Film Review: the insignificance of trauma in the land of ‘The Loneliest Planet’


My one complaint about The Loneliest Planet:  it might seem rather long for its minimalist plot. Beyond that, the dramatic turning point key to the dynamic of the three characters at the heart of the film feels so compelling, I would urge viewers to give it a chance. Maybe the film needs to drone on before and after this moment of crisis when a young, soon-to-be-wed couple is given a taste of the Real, in order to emphasize its traumatic quality because there is nothing flashy about the moment: not in edits, not in close-up, not in musical score. This is a moment solely dependent on the actor. It happens in just a split second, and it reveals what a great actor Gael García Bernal is in a film that mostly ambles along with a casual, almost documentary cinéma vérité feel.

The incident occurs during a days-long trek through the Caucasus mountains in Georgia. Alex (Bernal) and his fiancé Nica (Hani Furstenberg) are presented as happy-go-lucky outdoor adventurers. They are content to be in a far Eastern European country where they hardly know the language. Their “hotel” is a room in a house filled with kids, and they must bathe with buckets of cold water. There is no sense of tourism in this nowhere city. The couple sits in stranded cob-webbed Mercedes buses and hang on their ceiling-mounted handle bars as if playing on a jungle gym. They are killing time until meeting up with their tour guide Dato (Bidzina Gujabidze). He will take them on a hiking trip through the luscious, unspoiled mountain range that will last several days, but, most importantly, he will take them to a place of unshakeable psychological trauma for these westerners.

When the trio heads out into the land, the most dynamic thing about the trip is Nica’s bright red hair against an array of landscapes filled with gray rock and green grass. The characters’ mostly green outfits also blend in with the environment. If it were not for Nica’s shock of alien red hair, these scenes would feel torturous to some of the more impatient film viewers, as almost nothing of significance seems to happen for almost an hour. Adding some dynamism to the scenes is the director’s interjection of distant shots. Julia Loktev presents these with a ponderous, alien music of a churning bowed instrument, reverberating and full of luscious echo. The actors are so distant in these shots it seems hard to tell who is who. What matters is the land and the feel of permanence captured in these long shots where the characters practically walk from one end of the frame to another to a music that seems to capture both the film’s entrancing minimalism and the perpetuation of the land.

The characters mumble things to each other and are often caught in mid conversation, clashing cultures with their amiable tour guide. Nothing said matters as much as the moment that proves traumatic to this couple’s relationship, and then, when that moment happens, it marks something beyond words. The effect on the couple seems irrevocable, though who knows how it will end for them. It may be a taste of how they will grow apart or it could end up bringing them closer together. Playtime and adventures could very well be over for them, but then the film ends as abruptly as all its scenes seem to have begun.

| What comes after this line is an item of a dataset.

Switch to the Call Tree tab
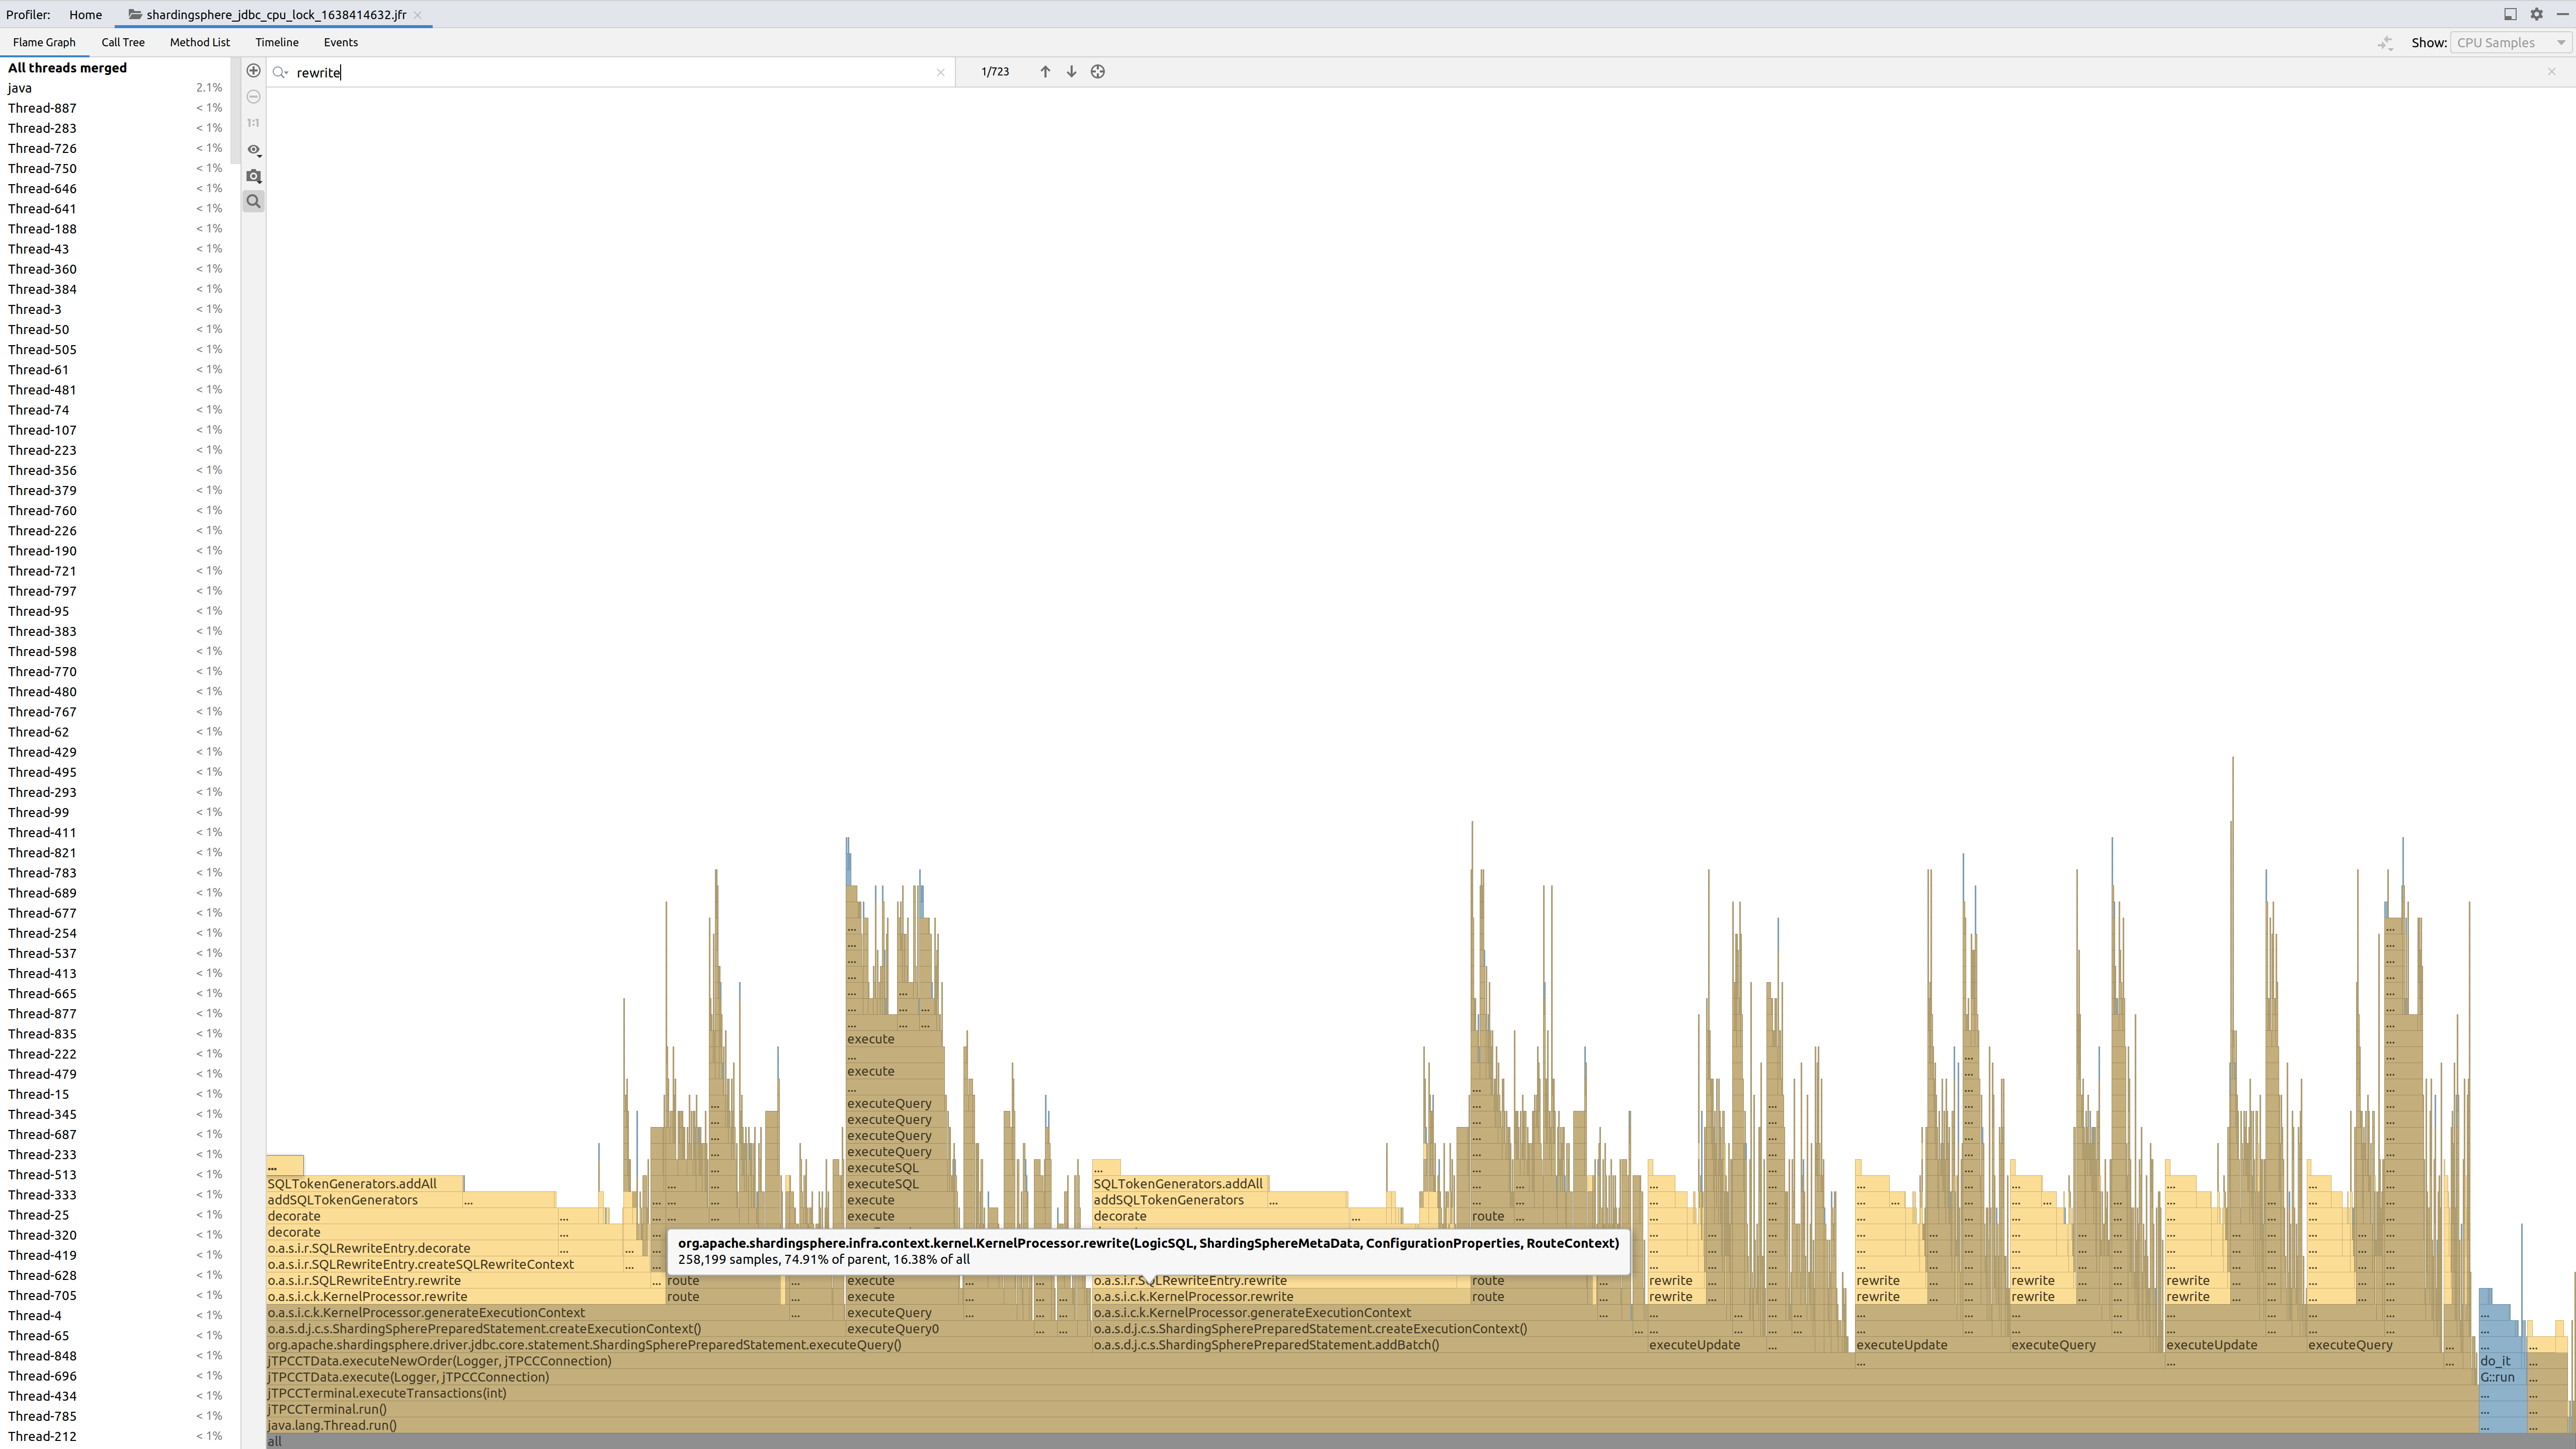 [x=123, y=43]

Loktev seems to say people move on with their traumas forever, but also in their brief place in time on this perpetual earth, while the landscape groans on. The scenes of the land are always gorgeous, some would say indulgent in their length. When it disappears into the night, during meandering conversations and songs around the campfire, the film might feel even longer. I would agree that the film would lose nothing with some trimming. The point will still be easy to understand, but, at the same time, the film’s ingenious dramatic arc is worth seeing for its minimalist brilliance.

The Loneliest Planet marks Loktev’s return to the big screen after six years of silence and lots of buzz about her debut, Day Night Day Night, a film following a young girl with a bag of explosives in Manhattan. It clearly presents Loktev as no fluke, and a director with an uncompromising vision. She wants her message to transcend the limits of the medium, as she captures the relevance of what is missing as much as what is obvious, for it is in the places that are missing where the sublime experience or the traumatic moments lie in wait to manifest as mere symptoms of perpetual trauma until we return to the land.

Hans Morgenstern

The Loneliest Planet is not rated (but has adult language and casual full frontal nudity), is in English and Spanish and Georgian with English subtitles and runs 115 min. It is currently playing exclusively at the Cosford Cinema at the University of Miami in South Florida, which provided a preview screener for the purpose of this review. If you are in other parts of the US, find out where its playing by entering your zip code on the film’s official website.